First up is a study in Academic Radiology in which researchers compared second-look ultrasound to mammography in women with suspicious lesions found on breast MRI. 

  • Their goal was to find the best clinical path for working up MRI-detected lesions without performing too many unnecessary biopsies. 

In a group of 221 women, second-look ultrasound was largely superior to mammography with… 

  • Higher detection rates for mass lesions (56% vs. 17%).
  • A much higher detection rate for malignant mass lesions > 10 mm (89%).
  • But worse performance with malignant non-mass lesions (22% vs. 38%).

They concluded second-look ultrasound is a great tool for assessment and biopsy of MRI-detected lesions > 10 mm without calcifications. 

  • It’s not so great for suspicious non-mass lesions, which might be better sent to mammography for further workup. 

Breast ultrasound of non-mass lesions was also the focus of a second study, this one published in Radiology

  • Non-mass lesions are becoming more frequent as more women with dense breast tissue get supplemental screening, but incidence and malignancy rates are low. 

So how should they be managed? In a study of 993 women with non-mass lesions found on whole-breast handheld screening ultrasound, researchers classified by odds ratios the factors indicating malignancy…

  • Associated calcifications (OR=21.6).
  • Posterior shadowing (OR=6.9).
  • Segmental distribution (OR=6.2).
  • Mixed echogenicity (OR=5.0).
  • Larger size (2.6 vs. 1.9 mm).
  • Negative mammography (2.8% vs. 29%).

The Takeaway

Ultrasound’s value comes from its high prevalence, low cost, and ease of use, but in many ways clinicians are still exploring its optimal role in breast cancer screening. This week’s research studies should help.

CT Lung Screening’s Weak Link

CT lung cancer screening rates in the U.S. remain abysmally low, over a decade after the exam was recommended. Is part of lung screening’s problem its reliance on provider referrals?

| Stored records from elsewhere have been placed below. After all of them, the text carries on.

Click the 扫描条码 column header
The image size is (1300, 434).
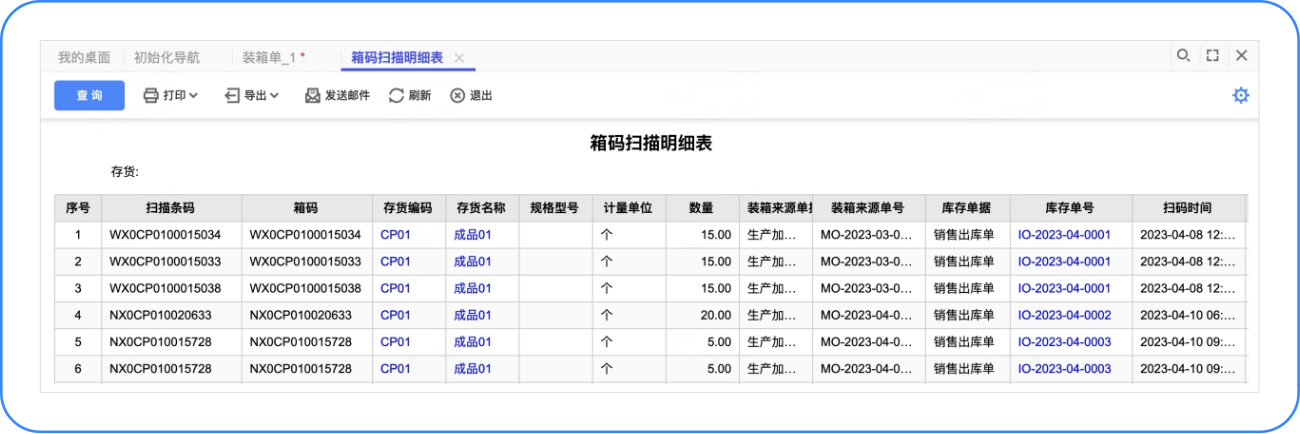170,208
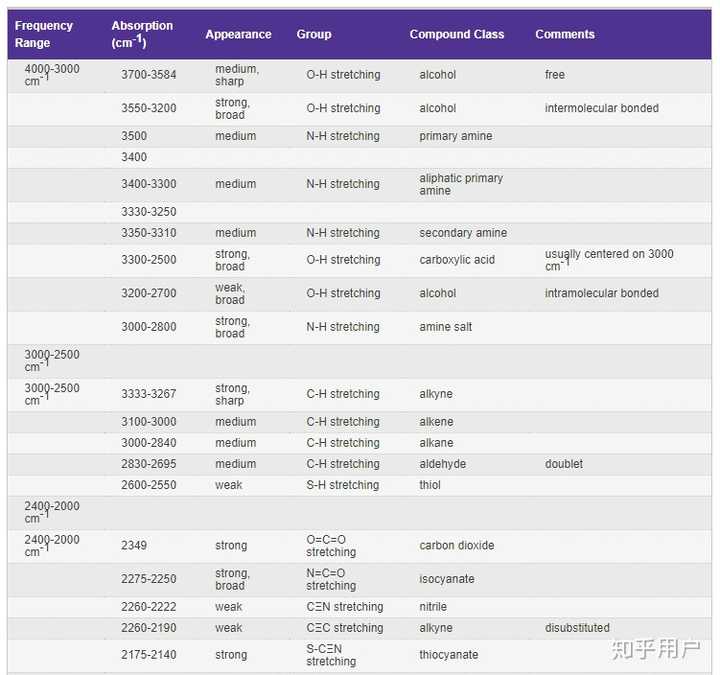Click the isocyanate compound class cell
The height and width of the screenshot is (675, 720).
tap(447, 579)
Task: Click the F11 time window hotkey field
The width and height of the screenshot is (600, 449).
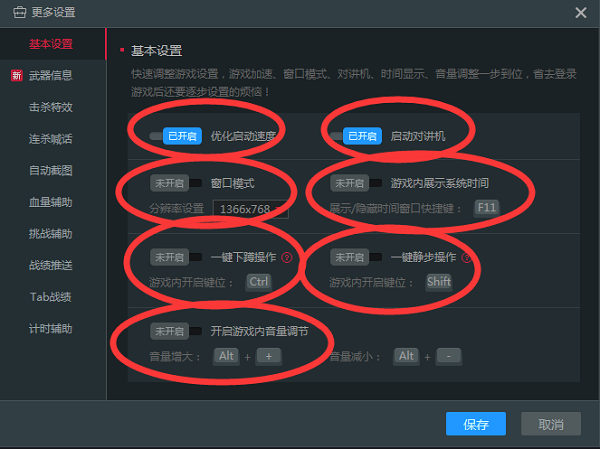Action: (486, 208)
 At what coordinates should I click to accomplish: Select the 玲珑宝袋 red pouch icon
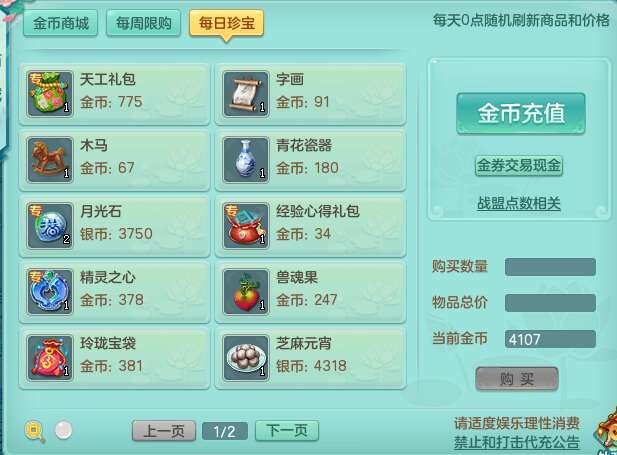point(50,358)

A new research letter in JAMA Network Open examines this question. 

Unlike breast screening, in which eligible women are able to self-refer themselves for exams, CT lung screening revolves around provider referrals to start the process. 

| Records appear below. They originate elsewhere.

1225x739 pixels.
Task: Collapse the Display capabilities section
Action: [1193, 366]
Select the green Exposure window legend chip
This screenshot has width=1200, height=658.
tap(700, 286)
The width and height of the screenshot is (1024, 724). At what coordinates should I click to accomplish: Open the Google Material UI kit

  • CMS requires a shared decision-making session that results in a written order from a practitioner for a CT lung screening exam in order to pay for screening through Medicare and Medicaid. 

When CMS created the rules in 2015, provider referrals and shared decision-making were seen as ways to get patients involved in their own care by making choices in coordination with their caregivers.

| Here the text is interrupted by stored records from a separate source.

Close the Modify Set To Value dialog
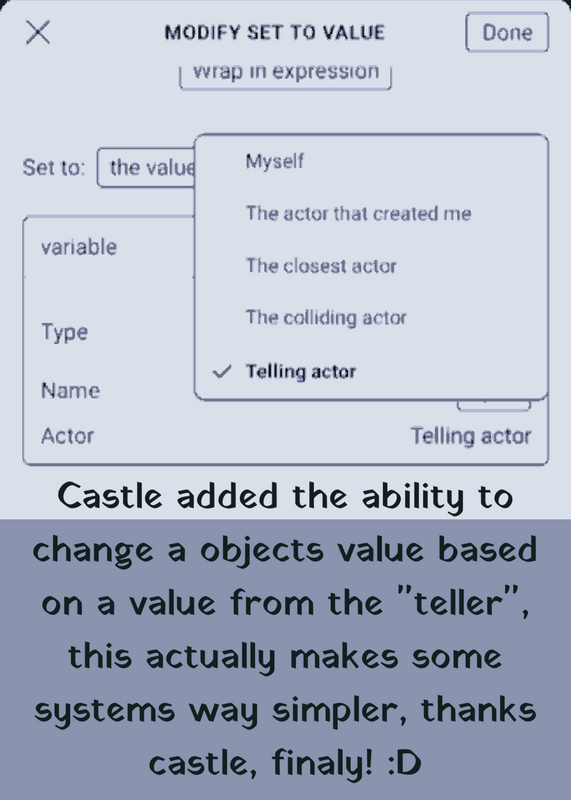 38,33
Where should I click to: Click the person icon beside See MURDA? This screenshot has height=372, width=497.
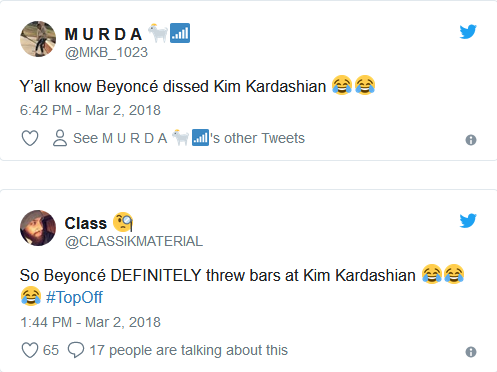pos(60,138)
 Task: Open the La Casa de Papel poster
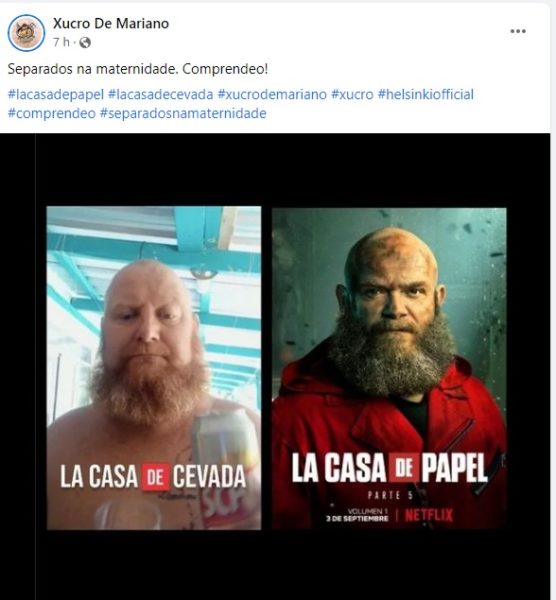[389, 368]
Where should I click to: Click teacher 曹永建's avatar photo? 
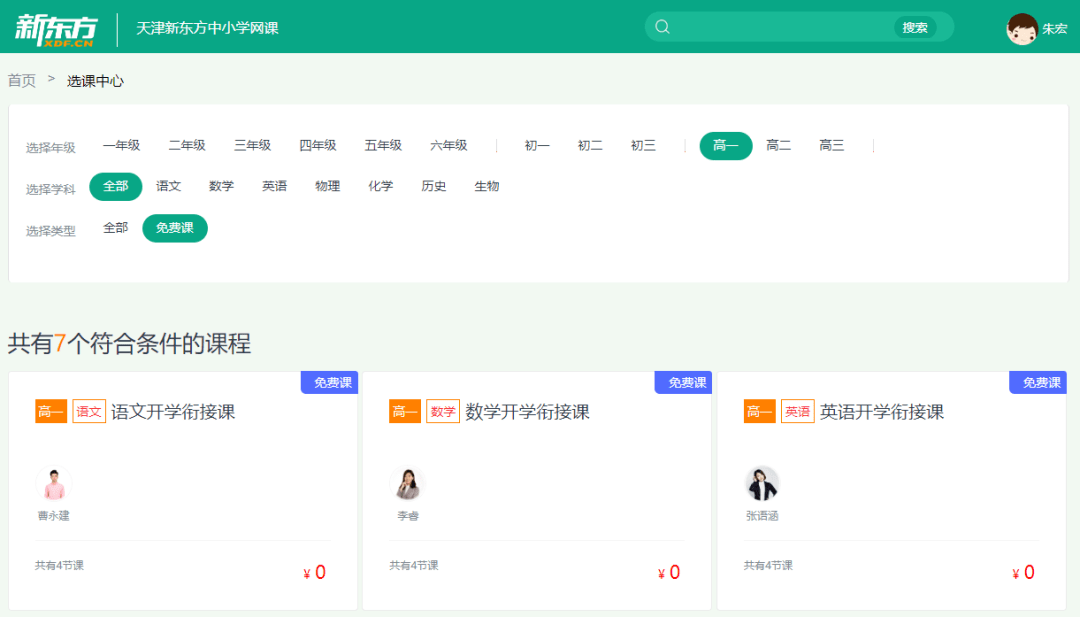point(53,485)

  • But many are starting to see the requirements as a barrier, especially given low CT lung screening rates in the U.S.

In the new article, researchers investigated how easy it would be for an eligible individual to secure a CT lung screening appointment by just calling hospitals – without a provider referral. 

  • They note that one-third of Americans don’t have primary care clinicians, and are often told to call hospitals directly to set up appointments.

So they did just that, placing phone calls to 527 hospitals asking to arrange CT lung screening appointments, finding …

  • 317 calls (60%) failed because the caller did not have a primary care provider’s order.
  • Only 51 hospitals (9.7%) were able to connect callers to any component of a lung cancer screening process. 

The study authors note that the provider referral requirement isn’t the only thing holding CT lung cancer screening back, as even patients with primary care providers aren’t getting screened, and managing nodule follow-up can also be challenging. 

  • But Medicare’s cumbersome reimbursement rules certainly don’t help bring new people into the fold.

The Takeaway

Given CT lung cancer screening’s undisputed life-saving value, there’s no reason to put unnecessary barriers in its way. The provider referral and shared decision-making requirements are lung screening’s weak link to securing greater adoption, and CMS should rescind them to put CT lung cancer screening on the path to greater adoption.